## begin PROVIDED RECORDS
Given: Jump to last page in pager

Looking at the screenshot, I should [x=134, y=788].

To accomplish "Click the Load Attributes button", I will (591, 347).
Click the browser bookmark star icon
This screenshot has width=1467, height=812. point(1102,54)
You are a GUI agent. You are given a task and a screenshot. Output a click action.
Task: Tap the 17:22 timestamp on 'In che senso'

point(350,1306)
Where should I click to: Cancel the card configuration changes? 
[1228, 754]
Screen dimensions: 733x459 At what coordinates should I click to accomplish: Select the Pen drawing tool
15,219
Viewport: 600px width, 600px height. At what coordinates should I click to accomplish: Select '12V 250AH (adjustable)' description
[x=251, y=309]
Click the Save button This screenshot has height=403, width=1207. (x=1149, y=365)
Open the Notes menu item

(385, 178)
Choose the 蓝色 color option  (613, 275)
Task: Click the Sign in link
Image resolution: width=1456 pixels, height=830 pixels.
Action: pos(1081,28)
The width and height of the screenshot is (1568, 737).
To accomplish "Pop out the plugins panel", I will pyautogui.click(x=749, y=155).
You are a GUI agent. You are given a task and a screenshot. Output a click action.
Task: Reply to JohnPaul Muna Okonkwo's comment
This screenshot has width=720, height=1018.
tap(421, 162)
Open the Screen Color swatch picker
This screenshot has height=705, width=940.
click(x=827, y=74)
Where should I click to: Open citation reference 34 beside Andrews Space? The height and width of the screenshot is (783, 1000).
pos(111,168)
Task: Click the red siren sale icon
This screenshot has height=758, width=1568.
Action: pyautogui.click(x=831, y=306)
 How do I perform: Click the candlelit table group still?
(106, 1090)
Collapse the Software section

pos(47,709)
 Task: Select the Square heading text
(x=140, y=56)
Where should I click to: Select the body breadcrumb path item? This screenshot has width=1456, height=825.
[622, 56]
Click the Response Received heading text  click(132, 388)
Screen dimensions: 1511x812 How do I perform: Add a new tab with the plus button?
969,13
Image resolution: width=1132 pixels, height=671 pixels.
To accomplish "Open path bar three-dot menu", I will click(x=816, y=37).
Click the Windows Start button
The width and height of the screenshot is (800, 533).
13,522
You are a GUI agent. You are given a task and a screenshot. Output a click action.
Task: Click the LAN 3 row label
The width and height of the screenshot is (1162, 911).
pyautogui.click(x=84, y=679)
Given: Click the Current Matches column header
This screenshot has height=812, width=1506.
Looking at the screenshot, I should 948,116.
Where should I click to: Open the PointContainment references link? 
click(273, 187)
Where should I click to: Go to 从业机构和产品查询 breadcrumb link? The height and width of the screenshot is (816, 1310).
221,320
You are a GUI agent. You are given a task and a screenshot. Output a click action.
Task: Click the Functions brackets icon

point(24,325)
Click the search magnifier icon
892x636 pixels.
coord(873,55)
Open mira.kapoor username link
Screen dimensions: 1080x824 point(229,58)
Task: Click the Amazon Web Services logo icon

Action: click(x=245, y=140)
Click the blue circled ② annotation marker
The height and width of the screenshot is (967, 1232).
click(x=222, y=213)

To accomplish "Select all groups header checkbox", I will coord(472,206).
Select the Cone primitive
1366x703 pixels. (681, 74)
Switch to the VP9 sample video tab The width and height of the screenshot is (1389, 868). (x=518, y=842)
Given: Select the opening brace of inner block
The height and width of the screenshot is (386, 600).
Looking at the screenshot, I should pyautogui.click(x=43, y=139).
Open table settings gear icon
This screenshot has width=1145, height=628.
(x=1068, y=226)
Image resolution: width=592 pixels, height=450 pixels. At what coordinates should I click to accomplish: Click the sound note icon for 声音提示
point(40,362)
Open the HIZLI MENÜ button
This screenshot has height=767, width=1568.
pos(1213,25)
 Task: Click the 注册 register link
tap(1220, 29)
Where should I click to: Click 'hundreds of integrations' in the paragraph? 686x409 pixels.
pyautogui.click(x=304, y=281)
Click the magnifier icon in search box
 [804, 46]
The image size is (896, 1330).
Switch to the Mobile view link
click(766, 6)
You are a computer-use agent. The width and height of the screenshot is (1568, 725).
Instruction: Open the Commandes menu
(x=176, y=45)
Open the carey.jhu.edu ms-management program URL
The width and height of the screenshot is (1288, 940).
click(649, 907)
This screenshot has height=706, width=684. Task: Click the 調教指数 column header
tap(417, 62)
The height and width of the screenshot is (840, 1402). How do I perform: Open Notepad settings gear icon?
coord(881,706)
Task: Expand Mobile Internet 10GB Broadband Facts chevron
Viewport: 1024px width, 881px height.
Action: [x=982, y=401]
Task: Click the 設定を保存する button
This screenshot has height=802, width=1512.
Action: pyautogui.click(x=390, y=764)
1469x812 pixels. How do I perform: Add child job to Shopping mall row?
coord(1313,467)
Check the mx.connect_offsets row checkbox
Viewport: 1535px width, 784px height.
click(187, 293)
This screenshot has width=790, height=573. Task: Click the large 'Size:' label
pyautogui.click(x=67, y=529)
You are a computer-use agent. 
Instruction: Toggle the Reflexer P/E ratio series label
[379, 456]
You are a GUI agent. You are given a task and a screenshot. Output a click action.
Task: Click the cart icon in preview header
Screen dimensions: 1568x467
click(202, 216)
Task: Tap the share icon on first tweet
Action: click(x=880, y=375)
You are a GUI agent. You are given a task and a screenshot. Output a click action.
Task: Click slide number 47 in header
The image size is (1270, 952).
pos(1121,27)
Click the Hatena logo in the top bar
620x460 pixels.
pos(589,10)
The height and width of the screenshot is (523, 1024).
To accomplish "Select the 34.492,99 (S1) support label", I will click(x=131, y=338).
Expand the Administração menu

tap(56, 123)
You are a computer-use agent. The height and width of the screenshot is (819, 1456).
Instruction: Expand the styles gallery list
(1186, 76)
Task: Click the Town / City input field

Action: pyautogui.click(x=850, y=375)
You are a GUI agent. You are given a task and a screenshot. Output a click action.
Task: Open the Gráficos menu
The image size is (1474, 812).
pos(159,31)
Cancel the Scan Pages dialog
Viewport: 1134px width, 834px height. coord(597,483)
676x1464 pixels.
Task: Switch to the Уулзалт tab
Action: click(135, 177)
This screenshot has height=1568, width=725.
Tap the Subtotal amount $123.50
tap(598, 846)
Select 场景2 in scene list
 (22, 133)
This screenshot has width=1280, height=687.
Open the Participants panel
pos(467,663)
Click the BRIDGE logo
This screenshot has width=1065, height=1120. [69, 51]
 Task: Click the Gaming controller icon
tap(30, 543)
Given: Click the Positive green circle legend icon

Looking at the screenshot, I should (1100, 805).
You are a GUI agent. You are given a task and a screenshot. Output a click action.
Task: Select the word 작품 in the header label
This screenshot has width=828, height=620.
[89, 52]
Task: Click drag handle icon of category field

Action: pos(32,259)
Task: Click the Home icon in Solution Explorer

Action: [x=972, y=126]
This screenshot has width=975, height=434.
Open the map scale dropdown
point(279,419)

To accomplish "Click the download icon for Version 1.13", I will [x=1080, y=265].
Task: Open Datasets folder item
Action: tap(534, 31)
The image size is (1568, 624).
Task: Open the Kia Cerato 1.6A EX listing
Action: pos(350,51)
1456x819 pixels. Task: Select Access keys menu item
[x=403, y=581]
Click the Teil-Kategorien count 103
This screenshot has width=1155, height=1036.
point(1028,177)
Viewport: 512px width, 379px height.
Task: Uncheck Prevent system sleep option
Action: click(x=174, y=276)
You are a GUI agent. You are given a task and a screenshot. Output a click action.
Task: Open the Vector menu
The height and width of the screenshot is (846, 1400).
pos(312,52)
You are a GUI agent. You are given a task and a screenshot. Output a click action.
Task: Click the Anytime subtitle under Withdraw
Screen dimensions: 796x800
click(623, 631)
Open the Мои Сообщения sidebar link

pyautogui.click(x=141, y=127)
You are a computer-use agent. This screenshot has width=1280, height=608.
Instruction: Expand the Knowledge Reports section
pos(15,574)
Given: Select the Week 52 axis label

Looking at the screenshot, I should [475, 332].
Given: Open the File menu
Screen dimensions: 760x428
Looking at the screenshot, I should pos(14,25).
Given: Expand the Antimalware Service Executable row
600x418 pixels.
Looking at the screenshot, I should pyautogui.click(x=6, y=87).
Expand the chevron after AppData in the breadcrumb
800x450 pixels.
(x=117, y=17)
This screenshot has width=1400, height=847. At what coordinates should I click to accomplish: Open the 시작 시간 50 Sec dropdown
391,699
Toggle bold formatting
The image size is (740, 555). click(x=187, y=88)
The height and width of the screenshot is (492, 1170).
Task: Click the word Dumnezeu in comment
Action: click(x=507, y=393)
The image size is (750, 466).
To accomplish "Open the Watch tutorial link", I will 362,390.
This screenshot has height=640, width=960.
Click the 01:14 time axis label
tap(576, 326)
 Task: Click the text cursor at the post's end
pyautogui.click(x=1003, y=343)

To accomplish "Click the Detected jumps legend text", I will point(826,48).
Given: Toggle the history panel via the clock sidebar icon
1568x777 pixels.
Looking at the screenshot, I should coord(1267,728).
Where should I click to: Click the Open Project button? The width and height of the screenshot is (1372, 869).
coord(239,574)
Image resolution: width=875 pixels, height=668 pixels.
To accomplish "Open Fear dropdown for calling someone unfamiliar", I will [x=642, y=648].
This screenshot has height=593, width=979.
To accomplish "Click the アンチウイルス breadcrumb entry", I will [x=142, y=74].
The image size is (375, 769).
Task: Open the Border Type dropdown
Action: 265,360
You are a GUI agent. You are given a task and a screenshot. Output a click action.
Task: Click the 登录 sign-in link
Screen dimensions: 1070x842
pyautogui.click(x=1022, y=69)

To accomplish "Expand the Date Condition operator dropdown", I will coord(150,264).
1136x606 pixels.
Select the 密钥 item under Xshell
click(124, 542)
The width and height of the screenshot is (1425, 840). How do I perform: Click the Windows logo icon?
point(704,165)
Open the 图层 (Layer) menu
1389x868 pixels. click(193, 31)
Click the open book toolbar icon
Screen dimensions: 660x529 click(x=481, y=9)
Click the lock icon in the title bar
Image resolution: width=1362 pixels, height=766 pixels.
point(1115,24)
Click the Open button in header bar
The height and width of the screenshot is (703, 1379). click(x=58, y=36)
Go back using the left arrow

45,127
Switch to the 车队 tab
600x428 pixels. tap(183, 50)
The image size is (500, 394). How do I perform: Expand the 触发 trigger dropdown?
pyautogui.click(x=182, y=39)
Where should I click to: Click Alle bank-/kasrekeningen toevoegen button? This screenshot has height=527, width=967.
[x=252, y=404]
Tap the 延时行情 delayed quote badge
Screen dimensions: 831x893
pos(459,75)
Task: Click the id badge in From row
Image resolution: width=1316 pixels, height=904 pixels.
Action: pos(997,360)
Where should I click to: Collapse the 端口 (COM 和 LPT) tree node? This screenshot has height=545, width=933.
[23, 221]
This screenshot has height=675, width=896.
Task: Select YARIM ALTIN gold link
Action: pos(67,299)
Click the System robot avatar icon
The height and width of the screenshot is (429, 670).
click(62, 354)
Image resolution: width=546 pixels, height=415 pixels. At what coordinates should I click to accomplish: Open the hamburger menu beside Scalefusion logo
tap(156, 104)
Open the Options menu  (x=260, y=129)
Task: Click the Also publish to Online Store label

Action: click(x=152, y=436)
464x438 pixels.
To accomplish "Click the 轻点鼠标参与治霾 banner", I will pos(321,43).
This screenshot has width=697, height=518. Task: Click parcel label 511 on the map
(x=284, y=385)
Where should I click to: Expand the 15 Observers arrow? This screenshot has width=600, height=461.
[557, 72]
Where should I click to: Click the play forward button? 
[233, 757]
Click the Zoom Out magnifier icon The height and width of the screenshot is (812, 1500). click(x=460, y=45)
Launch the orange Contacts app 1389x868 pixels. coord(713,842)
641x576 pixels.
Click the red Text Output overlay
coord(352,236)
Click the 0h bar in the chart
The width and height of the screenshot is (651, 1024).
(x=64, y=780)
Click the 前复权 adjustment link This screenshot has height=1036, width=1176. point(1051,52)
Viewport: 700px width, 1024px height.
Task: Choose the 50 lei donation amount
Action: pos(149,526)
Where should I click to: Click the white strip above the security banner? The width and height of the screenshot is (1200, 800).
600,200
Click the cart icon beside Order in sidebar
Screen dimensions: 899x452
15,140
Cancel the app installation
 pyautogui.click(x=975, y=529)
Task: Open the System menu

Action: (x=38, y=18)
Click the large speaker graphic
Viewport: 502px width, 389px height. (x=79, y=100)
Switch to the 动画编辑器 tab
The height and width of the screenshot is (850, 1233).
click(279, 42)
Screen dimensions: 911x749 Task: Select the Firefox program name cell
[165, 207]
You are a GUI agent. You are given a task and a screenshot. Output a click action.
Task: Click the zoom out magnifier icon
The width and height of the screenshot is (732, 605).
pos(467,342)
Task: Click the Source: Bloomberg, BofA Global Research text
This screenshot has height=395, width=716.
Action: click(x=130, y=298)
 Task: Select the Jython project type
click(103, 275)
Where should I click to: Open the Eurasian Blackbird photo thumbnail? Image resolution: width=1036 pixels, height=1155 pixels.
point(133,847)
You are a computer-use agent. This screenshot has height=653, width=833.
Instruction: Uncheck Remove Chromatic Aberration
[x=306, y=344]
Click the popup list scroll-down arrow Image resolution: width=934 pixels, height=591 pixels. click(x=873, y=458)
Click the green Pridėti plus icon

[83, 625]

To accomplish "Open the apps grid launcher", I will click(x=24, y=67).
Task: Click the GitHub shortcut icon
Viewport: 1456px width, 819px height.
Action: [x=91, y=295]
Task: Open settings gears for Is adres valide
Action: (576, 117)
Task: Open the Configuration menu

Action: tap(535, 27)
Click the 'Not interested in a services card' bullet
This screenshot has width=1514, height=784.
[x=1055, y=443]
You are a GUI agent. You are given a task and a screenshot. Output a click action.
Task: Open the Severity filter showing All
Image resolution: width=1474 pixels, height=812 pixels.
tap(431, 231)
## end PROVIDED RECORDS
• SHORT PROBLEM: Copy the lines from the one containing "will click(x=24, y=67)." through the last line, swapping "Configuration" for "Preferences" and leaving everything else as it is.

• RESULT:
To accomplish "Open the apps grid launcher", I will click(x=24, y=67).
Task: Click the GitHub shortcut icon
Viewport: 1456px width, 819px height.
Action: [x=91, y=295]
Task: Open settings gears for Is adres valide
Action: (576, 117)
Task: Open the Preferences menu

Action: tap(535, 27)
Click the 'Not interested in a services card' bullet
This screenshot has width=1514, height=784.
[x=1055, y=443]
You are a GUI agent. You are given a task and a screenshot. Output a click action.
Task: Open the Severity filter showing All
Image resolution: width=1474 pixels, height=812 pixels.
tap(431, 231)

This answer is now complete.